▸ TASK DESCRIPTION
Echo the items word for word, starting at the first line and ending with the line that contains "tap(656, 126)", with both of those lines included.

(Stored data)

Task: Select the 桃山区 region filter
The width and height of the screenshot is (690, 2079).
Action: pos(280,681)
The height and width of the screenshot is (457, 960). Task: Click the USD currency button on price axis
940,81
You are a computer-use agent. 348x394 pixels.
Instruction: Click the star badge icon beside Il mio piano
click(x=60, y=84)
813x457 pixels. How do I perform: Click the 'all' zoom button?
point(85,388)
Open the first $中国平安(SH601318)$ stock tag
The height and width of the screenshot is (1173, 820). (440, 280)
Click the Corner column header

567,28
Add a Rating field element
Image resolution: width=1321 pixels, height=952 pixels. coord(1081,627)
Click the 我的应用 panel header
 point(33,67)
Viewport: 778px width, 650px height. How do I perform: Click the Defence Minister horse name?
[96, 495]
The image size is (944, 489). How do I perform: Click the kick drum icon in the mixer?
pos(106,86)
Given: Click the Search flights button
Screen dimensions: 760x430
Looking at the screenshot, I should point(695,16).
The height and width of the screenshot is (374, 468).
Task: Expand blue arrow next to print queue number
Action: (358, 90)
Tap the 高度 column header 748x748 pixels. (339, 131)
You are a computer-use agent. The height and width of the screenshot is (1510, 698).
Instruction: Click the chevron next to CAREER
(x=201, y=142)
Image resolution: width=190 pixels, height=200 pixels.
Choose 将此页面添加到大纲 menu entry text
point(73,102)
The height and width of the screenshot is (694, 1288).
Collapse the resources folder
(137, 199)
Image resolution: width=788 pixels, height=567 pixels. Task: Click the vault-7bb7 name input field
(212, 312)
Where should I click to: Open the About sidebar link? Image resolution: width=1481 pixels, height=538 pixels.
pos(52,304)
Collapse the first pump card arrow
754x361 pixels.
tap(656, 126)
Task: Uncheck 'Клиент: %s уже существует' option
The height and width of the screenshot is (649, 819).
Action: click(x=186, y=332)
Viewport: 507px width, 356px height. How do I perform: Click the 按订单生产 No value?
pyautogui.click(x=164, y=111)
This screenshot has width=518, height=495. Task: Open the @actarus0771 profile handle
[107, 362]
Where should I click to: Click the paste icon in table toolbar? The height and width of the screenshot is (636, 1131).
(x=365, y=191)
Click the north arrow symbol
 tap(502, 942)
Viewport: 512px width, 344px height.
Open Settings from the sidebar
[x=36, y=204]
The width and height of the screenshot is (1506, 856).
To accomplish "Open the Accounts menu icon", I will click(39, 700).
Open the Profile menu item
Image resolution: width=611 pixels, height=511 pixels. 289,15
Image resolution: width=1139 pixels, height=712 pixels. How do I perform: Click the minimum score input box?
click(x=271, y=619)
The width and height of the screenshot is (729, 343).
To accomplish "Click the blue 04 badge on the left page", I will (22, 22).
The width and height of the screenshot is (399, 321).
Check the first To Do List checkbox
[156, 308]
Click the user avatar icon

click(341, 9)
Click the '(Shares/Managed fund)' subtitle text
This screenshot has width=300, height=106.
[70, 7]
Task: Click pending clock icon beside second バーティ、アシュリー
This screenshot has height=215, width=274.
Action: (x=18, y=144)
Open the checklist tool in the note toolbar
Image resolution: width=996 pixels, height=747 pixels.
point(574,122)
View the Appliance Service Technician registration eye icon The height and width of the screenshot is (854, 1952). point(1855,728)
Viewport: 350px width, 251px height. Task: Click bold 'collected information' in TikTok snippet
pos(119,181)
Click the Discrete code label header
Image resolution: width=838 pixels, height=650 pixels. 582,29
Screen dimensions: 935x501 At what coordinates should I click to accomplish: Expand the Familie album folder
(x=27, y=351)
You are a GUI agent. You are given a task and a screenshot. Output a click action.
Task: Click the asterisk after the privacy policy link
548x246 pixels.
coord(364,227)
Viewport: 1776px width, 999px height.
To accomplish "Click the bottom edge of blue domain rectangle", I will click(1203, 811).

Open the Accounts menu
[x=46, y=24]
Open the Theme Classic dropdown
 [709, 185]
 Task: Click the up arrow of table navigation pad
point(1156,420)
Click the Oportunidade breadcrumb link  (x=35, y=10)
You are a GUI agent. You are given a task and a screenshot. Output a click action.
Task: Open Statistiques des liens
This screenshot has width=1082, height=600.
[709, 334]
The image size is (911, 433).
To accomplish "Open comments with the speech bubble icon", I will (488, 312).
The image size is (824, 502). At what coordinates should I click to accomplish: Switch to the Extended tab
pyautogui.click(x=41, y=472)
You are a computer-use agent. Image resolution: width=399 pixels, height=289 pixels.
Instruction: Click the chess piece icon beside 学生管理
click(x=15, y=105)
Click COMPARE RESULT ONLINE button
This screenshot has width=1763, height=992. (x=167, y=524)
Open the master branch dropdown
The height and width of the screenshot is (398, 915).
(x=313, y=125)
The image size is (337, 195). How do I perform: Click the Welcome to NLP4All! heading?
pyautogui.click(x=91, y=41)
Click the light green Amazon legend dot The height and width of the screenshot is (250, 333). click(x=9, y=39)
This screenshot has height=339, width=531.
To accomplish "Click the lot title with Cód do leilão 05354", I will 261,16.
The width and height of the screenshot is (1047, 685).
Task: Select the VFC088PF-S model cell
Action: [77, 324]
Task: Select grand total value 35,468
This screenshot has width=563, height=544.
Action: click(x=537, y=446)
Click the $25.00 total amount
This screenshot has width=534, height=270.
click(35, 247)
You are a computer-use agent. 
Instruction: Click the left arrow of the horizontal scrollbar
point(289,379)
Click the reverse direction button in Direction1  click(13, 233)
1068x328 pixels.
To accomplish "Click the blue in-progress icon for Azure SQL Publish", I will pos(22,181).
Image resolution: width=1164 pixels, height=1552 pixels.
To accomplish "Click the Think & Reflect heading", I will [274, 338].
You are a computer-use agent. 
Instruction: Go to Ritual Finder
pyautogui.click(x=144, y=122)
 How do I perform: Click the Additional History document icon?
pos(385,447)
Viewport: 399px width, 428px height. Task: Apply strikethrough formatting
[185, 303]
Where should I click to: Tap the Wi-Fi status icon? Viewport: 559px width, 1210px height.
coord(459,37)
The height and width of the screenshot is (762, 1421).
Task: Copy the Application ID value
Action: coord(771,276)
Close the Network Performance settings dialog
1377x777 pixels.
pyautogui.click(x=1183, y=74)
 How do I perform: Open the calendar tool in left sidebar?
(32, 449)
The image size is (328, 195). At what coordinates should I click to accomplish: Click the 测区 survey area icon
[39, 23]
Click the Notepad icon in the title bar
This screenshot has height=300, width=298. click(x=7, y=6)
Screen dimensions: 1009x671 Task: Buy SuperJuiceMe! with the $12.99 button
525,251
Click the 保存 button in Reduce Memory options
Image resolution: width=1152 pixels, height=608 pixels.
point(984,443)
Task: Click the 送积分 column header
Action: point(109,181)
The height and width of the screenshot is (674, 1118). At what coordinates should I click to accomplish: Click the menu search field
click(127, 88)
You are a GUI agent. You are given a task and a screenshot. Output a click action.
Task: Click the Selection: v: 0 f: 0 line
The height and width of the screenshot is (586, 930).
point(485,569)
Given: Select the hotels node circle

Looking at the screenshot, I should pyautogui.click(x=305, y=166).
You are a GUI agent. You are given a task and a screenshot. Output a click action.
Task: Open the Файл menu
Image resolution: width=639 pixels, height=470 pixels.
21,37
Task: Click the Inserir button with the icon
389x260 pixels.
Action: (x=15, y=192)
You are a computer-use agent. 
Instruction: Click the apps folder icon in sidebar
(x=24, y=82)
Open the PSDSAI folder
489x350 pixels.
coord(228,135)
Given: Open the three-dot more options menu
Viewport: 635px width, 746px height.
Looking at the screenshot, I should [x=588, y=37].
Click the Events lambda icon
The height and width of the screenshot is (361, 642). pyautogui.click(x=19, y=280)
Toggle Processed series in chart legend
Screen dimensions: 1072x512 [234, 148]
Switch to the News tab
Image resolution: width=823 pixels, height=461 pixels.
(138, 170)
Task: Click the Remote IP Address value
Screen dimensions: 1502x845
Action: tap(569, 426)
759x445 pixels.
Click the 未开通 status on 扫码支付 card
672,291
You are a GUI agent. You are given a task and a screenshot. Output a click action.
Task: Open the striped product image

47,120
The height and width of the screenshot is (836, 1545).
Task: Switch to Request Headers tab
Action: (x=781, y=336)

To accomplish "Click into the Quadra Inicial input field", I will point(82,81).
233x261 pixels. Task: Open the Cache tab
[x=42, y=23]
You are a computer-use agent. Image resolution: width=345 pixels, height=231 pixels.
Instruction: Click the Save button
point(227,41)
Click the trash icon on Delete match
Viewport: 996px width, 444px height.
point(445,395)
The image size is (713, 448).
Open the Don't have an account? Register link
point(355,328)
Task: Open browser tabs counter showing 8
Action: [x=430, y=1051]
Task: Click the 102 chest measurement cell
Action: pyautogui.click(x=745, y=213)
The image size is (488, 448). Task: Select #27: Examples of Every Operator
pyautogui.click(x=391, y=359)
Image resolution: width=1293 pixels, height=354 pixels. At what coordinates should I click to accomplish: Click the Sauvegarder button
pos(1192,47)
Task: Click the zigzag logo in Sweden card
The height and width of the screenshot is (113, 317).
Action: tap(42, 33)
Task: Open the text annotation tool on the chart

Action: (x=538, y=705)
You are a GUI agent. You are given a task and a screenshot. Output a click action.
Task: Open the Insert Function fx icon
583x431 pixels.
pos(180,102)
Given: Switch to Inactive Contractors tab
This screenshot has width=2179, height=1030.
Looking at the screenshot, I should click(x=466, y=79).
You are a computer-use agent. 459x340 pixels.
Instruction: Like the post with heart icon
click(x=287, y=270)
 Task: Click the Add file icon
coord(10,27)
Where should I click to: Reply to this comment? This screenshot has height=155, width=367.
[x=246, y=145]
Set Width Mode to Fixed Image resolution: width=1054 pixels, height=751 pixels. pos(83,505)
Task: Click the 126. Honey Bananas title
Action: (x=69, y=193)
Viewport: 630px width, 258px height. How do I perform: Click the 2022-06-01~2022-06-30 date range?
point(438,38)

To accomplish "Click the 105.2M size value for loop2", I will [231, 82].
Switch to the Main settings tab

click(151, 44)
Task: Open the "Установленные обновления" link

▸ RESPONSE TO THIS EXERCISE
Task: Select the 桃山区 region filter
The width and height of the screenshot is (690, 2079).
Action: pos(280,681)
The height and width of the screenshot is (457, 960). Task: Click the USD currency button on price axis
940,81
You are a computer-use agent. 348x394 pixels.
Instruction: Click the star badge icon beside Il mio piano
click(x=60, y=84)
813x457 pixels. How do I perform: Click the 'all' zoom button?
point(85,388)
Open the first $中国平安(SH601318)$ stock tag
The height and width of the screenshot is (1173, 820). (440, 280)
Click the Corner column header

567,28
Add a Rating field element
Image resolution: width=1321 pixels, height=952 pixels. coord(1081,627)
Click the 我的应用 panel header
 point(33,67)
Viewport: 778px width, 650px height. How do I perform: Click the Defence Minister horse name?
[96, 495]
The image size is (944, 489). How do I perform: Click the kick drum icon in the mixer?
pos(106,86)
Given: Click the Search flights button
Screen dimensions: 760x430
Looking at the screenshot, I should point(695,16).
The height and width of the screenshot is (374, 468).
Task: Expand blue arrow next to print queue number
Action: (358, 90)
Tap the 高度 column header 748x748 pixels. (339, 131)
You are a computer-use agent. The height and width of the screenshot is (1510, 698).
Instruction: Click the chevron next to CAREER
(x=201, y=142)
Image resolution: width=190 pixels, height=200 pixels.
Choose 将此页面添加到大纲 menu entry text
point(73,102)
The height and width of the screenshot is (694, 1288).
Collapse the resources folder
(137, 199)
Image resolution: width=788 pixels, height=567 pixels. Task: Click the vault-7bb7 name input field
(212, 312)
Where should I click to: Open the About sidebar link? Image resolution: width=1481 pixels, height=538 pixels.
pos(52,304)
Collapse the first pump card arrow
754x361 pixels.
tap(656, 126)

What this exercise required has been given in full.